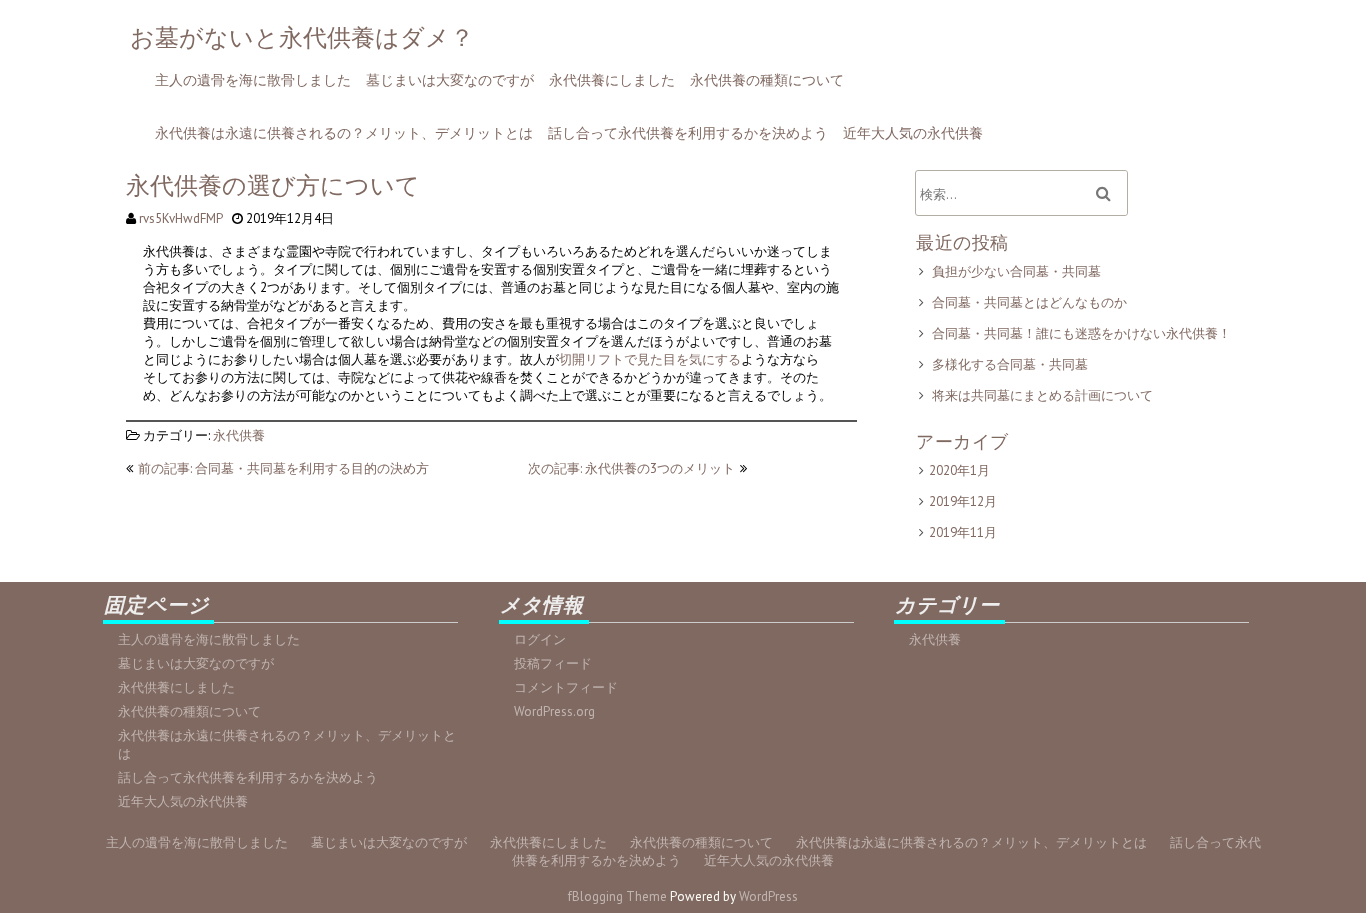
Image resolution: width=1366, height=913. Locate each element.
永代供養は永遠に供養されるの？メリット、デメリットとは (344, 133)
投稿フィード (553, 663)
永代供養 (239, 435)
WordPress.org (554, 711)
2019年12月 (963, 501)
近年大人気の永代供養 (913, 133)
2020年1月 (959, 470)
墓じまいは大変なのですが (450, 80)
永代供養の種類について (767, 80)
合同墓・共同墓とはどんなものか (1029, 302)
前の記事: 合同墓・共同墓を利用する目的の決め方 (283, 468)
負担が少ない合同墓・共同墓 (1016, 271)
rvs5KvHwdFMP (180, 218)
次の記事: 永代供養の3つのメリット (631, 468)
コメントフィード (566, 687)
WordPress (768, 896)
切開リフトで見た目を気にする (650, 359)
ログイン (540, 639)
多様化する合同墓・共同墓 (1010, 364)
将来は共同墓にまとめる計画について (1042, 395)
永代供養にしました (612, 80)
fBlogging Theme (617, 896)
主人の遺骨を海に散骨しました (253, 80)
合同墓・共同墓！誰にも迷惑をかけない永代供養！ (1081, 333)
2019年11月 (963, 532)
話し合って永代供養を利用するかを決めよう (688, 133)
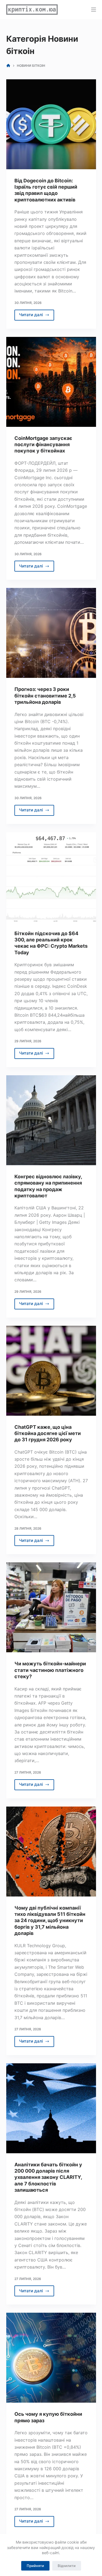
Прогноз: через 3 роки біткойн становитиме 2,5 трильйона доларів (45, 695)
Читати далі (36, 316)
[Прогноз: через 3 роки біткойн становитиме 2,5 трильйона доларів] (51, 633)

------------------------------------

● **EXERCISE GOAL**
Each line from the one that holds "ログイン (540, 639)" through the end of the entries must be returned exactly, while any pictures stay out.

● **COMPLETED EXERCISE**
ログイン (540, 639)
多様化する合同墓・共同墓 (1010, 364)
将来は共同墓にまとめる計画について (1042, 395)
永代供養にしました (612, 80)
fBlogging Theme (617, 896)
主人の遺骨を海に散骨しました (253, 80)
合同墓・共同墓！誰にも迷惑をかけない永代供養！ (1081, 333)
2019年11月 (963, 532)
話し合って永代供養を利用するかを決めよう (688, 133)
Прогноз: через 3 роки біткойн становитиме 2,5 трильйона доларів (45, 695)
Читати далі (36, 316)
[Прогноз: через 3 роки біткойн становитиме 2,5 трильйона доларів] (51, 633)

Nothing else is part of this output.